__WHAT NEEDS TO BE DONE__. Rewrite the items from the line containing "Viewport: 558px width, 526px" through the end of the items as a numbered list with no blank lines, omitting the pictures.

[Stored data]
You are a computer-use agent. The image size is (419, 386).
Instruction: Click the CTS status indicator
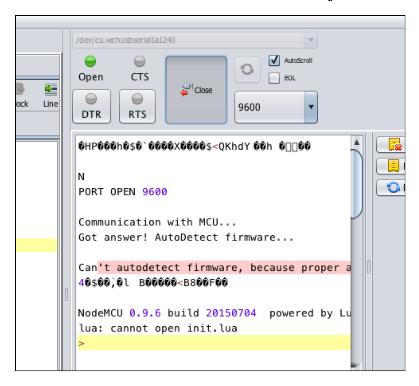[x=140, y=62]
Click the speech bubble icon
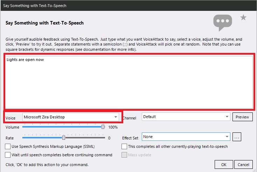257x172 pixels. point(223,23)
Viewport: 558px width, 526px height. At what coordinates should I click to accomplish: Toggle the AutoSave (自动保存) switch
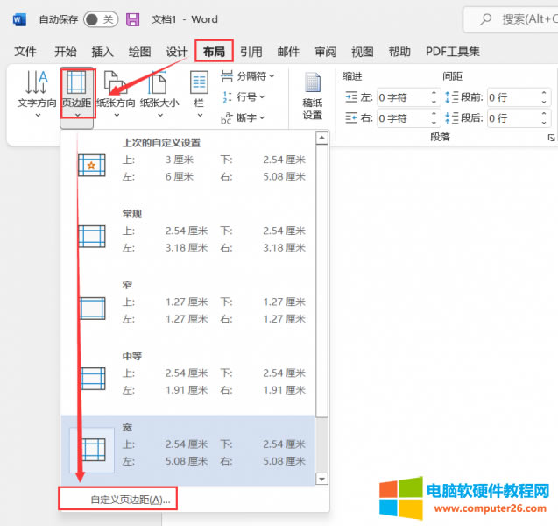(100, 19)
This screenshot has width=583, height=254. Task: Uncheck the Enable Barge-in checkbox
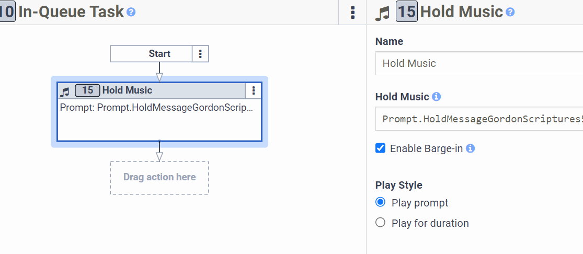pyautogui.click(x=381, y=148)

__TASK SOLUTION__.
1. Viewport: 558px width, 526px height. At what coordinates should I click to accomplish: Toggle the AutoSave (自动保存) switch
2. (100, 19)
3. This screenshot has width=583, height=254. Task: Uncheck the Enable Barge-in checkbox
4. pyautogui.click(x=381, y=148)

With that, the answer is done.